BEGIN Extract provided

[Paper] Community-Based Model Sharing and Generalisation: Anomaly Detection in IoT Temperature Sensor Networks

Published: (January 9, 2026 at 01:05 PM EST)
4 min read
Source: arXiv

Source: arXiv - 2601.05984v1

Overview

The paper proposes a community‑based framework for detecting anomalies in large IoT temperature‑sensor networks. By clustering sensors that behave similarly—thanks to temporal, spatial, and elevation cues—the authors show that a single trained model can be shared across many devices, cutting down on training time while still catching abnormal temperature readings.

Key Contributions

  • Community‑of‑Interest (CoI) clustering that fuses temporal correlation (Spearman), geographic distance (Gaussian decay), and elevation similarity into a unified similarity matrix.
  • Representative‑station selection using silhouette analysis to pick the most “central” sensor in each cluster for model training.
  • Three auto‑encoder architectures (BiLSTM, LSTM, MLP) trained with Bayesian hyper‑parameter optimization and an expanding‑window cross‑validation scheme tailored to time‑series data.
  • Cross‑community generalisation tests: models trained on one community are evaluated on both intra‑community stations and the best representatives of other communities.
  • Empirical evidence that model sharing within a community yields comparable anomaly‑detection performance to training a dedicated model per sensor, while dramatically reducing computational load.

Methodology

  1. Data preprocessing – Temperature readings from a dense network of IoT sensors are cleaned, normalized, and aligned to a common time grid.
  2. Similarity matrix construction
    • Temporal: Spearman rank correlation between each pair of sensor time‑series.
    • Spatial: Gaussian decay based on Euclidean distance (closer sensors get higher similarity).
    • Elevation: Simple absolute‑difference weighting (sensors at similar altitudes are more alike).
      The three components are multiplied to obtain a single fused similarity score.
  3. Community detection – Spectral clustering on the fused matrix yields groups of sensors (communities) that share similar dynamics.
  4. Representative selection – For each community, the sensor with the highest silhouette coefficient (i.e., best fit to its own cluster and worst fit to others) is chosen as the “representative”.
  5. Model training – Three auto‑encoders (BiLSTM, LSTM, MLP) are trained only on normal temperature patterns from the representative sensor. Bayesian optimization searches the hyper‑parameter space (learning rate, hidden units, dropout, etc.) while an expanding‑window cross‑validation respects the chronological order of the data.

END Extract provided

*Requests*:
a. Can you copy the paper summary above word for word, from "[Paper] Community-Based Model" to "01:05 PM EST)"?
b. Using the paper summary above, answer these questions:
(i) Which correlation measure supplies the temporal part of the similarity?
(ii) What clustering method is applied to the fused similarity matrix?
(iii) On what data are the three auto-encoders trained?

BEGIN Dataset extract

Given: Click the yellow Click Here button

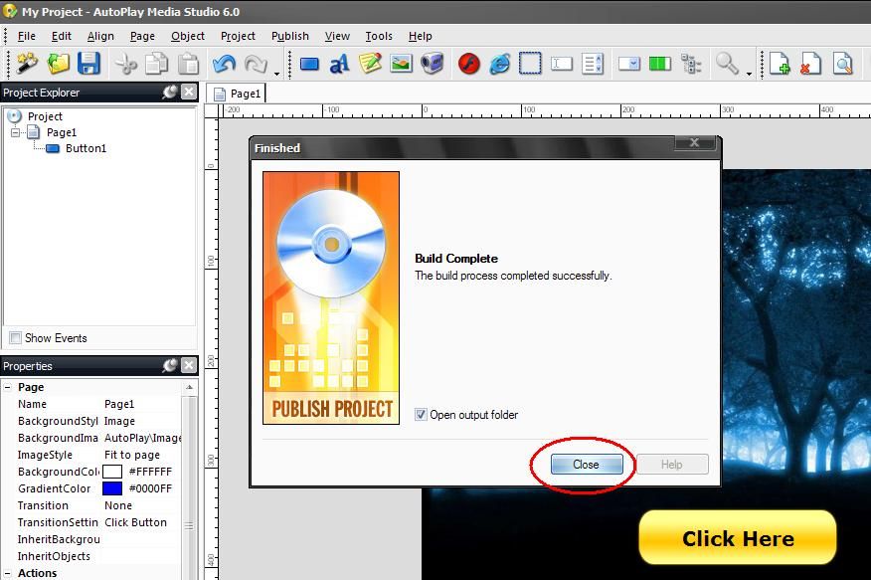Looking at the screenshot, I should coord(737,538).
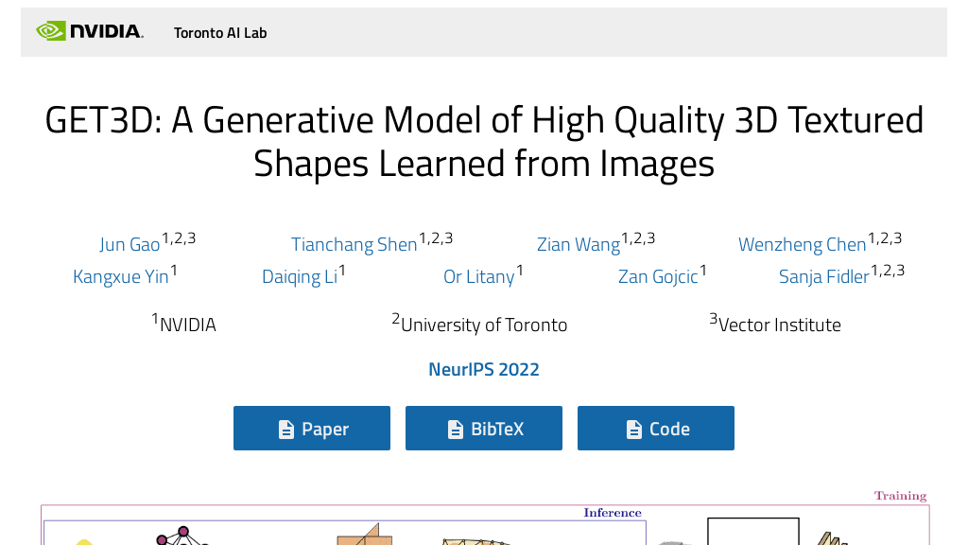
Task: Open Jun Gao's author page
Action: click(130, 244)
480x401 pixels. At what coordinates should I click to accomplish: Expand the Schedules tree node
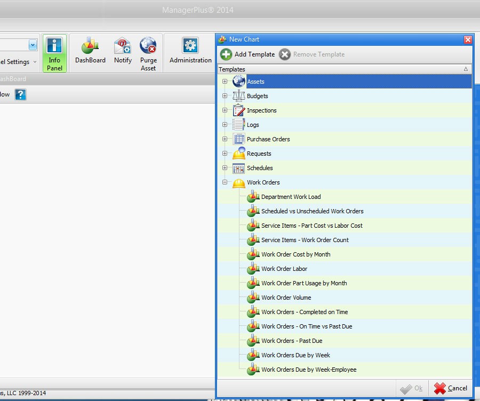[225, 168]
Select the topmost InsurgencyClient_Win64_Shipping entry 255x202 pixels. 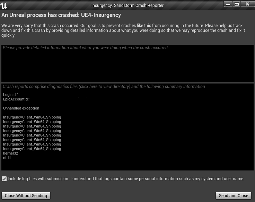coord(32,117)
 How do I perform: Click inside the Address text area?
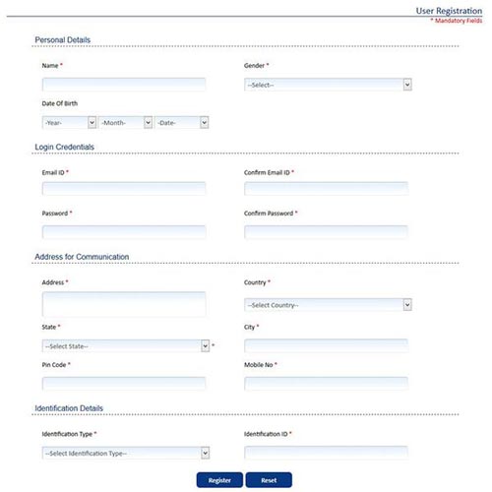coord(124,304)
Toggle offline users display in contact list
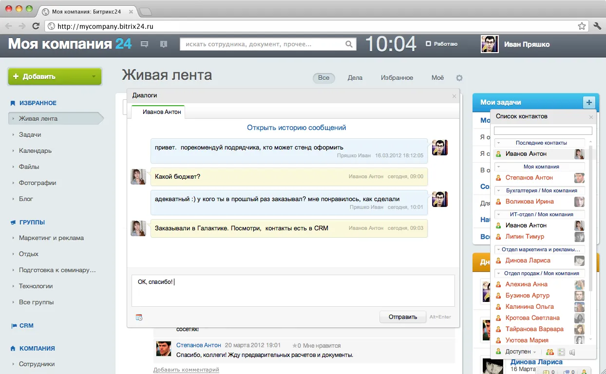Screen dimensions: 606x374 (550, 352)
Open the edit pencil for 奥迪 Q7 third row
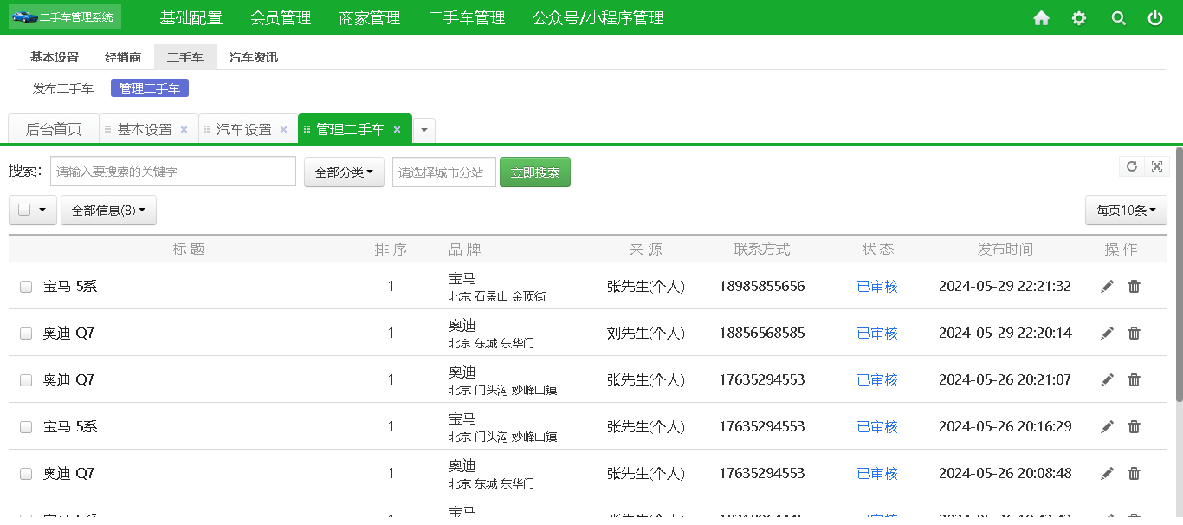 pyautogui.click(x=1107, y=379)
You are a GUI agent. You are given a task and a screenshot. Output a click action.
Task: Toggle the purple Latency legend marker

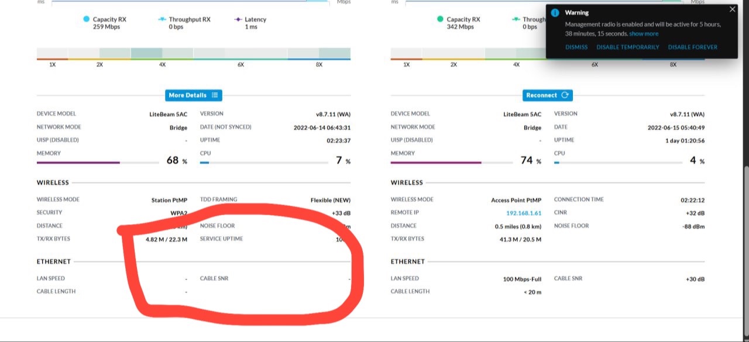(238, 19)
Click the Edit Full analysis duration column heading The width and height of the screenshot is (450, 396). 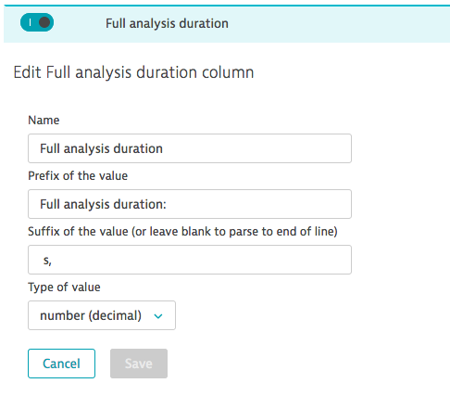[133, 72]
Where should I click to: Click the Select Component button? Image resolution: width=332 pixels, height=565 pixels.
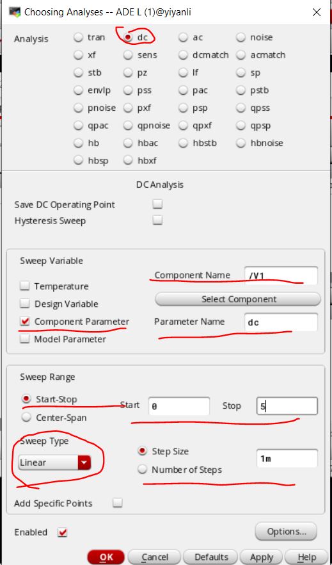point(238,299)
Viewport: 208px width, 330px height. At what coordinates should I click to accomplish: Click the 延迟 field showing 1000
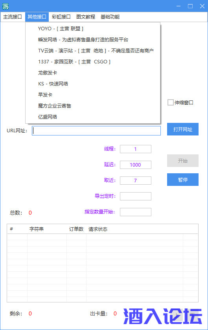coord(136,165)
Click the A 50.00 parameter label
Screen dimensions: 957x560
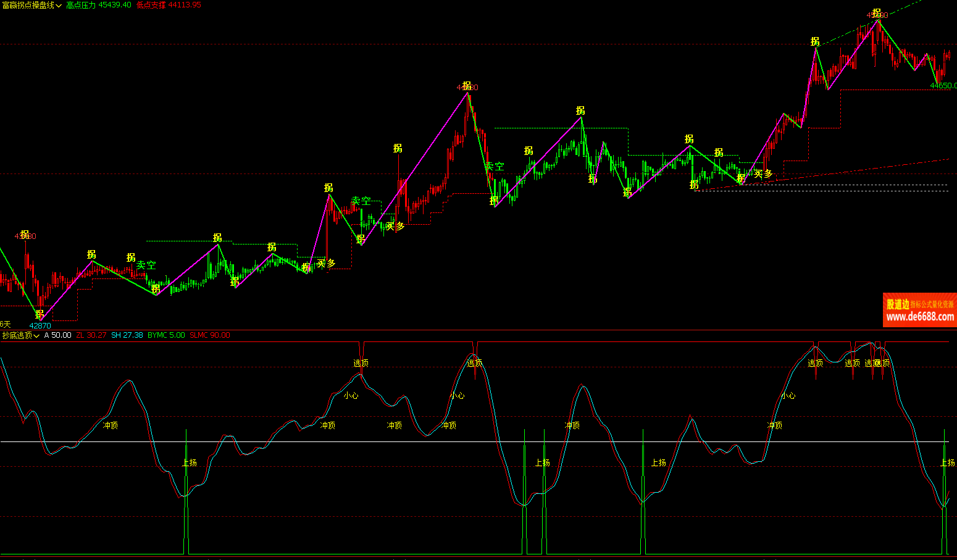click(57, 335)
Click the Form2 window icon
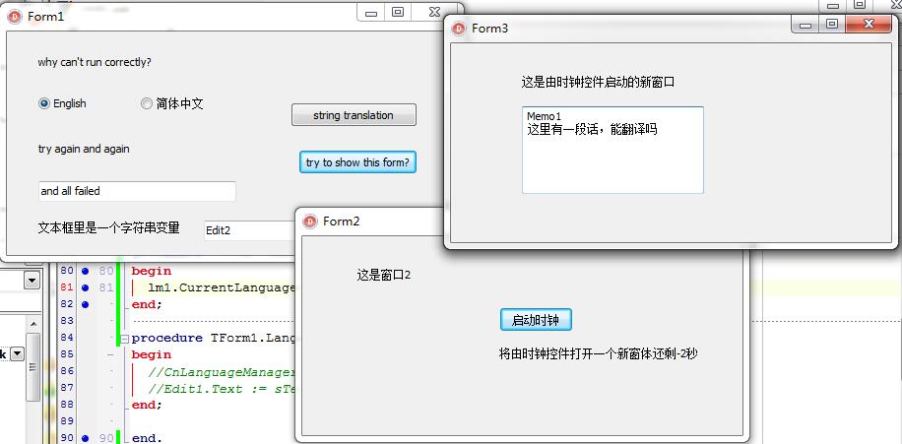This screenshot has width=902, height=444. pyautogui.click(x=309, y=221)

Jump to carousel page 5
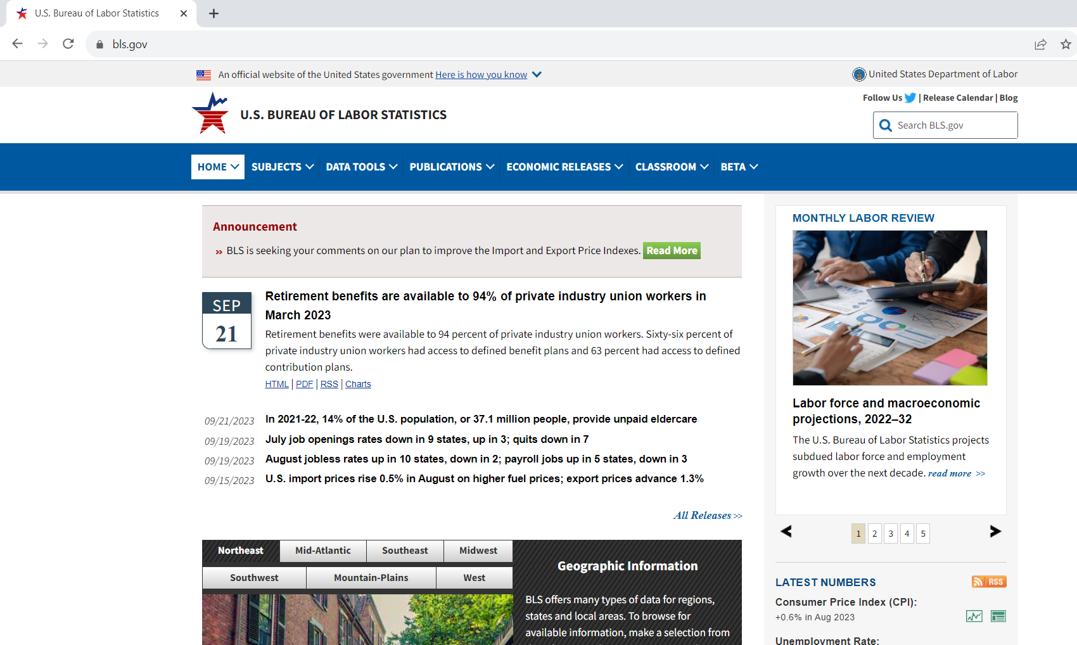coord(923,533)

END Dataset extract

*Final answers*:
a.
[Paper] Community-Based Model Sharing and Generalisation: Anomaly Detection in IoT Temperature Sensor Networks

Published: (January 9, 2026 at 01:05 PM EST)

b.
(i) Spearman rank correlation.
(ii) Spectral clustering.
(iii) Only on normal temperature patterns from the representative sensor.